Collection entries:
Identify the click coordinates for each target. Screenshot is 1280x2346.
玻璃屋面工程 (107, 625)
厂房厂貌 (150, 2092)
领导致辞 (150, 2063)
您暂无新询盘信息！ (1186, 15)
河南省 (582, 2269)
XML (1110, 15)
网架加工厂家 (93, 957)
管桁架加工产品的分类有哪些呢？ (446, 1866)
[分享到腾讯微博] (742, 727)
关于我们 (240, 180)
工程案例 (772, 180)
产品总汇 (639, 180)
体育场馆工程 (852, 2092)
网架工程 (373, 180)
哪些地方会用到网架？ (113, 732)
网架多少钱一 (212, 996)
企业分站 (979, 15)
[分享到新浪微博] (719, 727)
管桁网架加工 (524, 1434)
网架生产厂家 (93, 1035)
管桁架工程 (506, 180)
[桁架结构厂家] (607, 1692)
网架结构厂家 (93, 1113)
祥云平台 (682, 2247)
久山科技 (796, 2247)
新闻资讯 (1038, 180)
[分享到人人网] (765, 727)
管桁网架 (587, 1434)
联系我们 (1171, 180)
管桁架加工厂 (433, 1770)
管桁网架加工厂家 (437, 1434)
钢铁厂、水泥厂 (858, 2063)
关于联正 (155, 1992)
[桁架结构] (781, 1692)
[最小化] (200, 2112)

#### AIM OF THE EXERCISE:
Retype only this portion of the data above: the line containing "XML (1110, 15)", the line containing "管桁网架 (587, 1434)", and all lines between them, exactly.

#### YOUR RESPONSE:
XML (1110, 15)
网架加工厂家 (93, 957)
管桁架加工产品的分类有哪些呢？ (446, 1866)
[分享到腾讯微博] (742, 727)
关于我们 (240, 180)
工程案例 (772, 180)
产品总汇 (639, 180)
体育场馆工程 (852, 2092)
网架工程 (373, 180)
哪些地方会用到网架？ (113, 732)
网架多少钱一 (212, 996)
企业分站 (979, 15)
[分享到新浪微博] (719, 727)
管桁网架加工 (524, 1434)
网架生产厂家 (93, 1035)
管桁架工程 (506, 180)
[桁架结构厂家] (607, 1692)
网架结构厂家 (93, 1113)
祥云平台 (682, 2247)
久山科技 (796, 2247)
新闻资讯 (1038, 180)
[分享到人人网] (765, 727)
管桁网架 (587, 1434)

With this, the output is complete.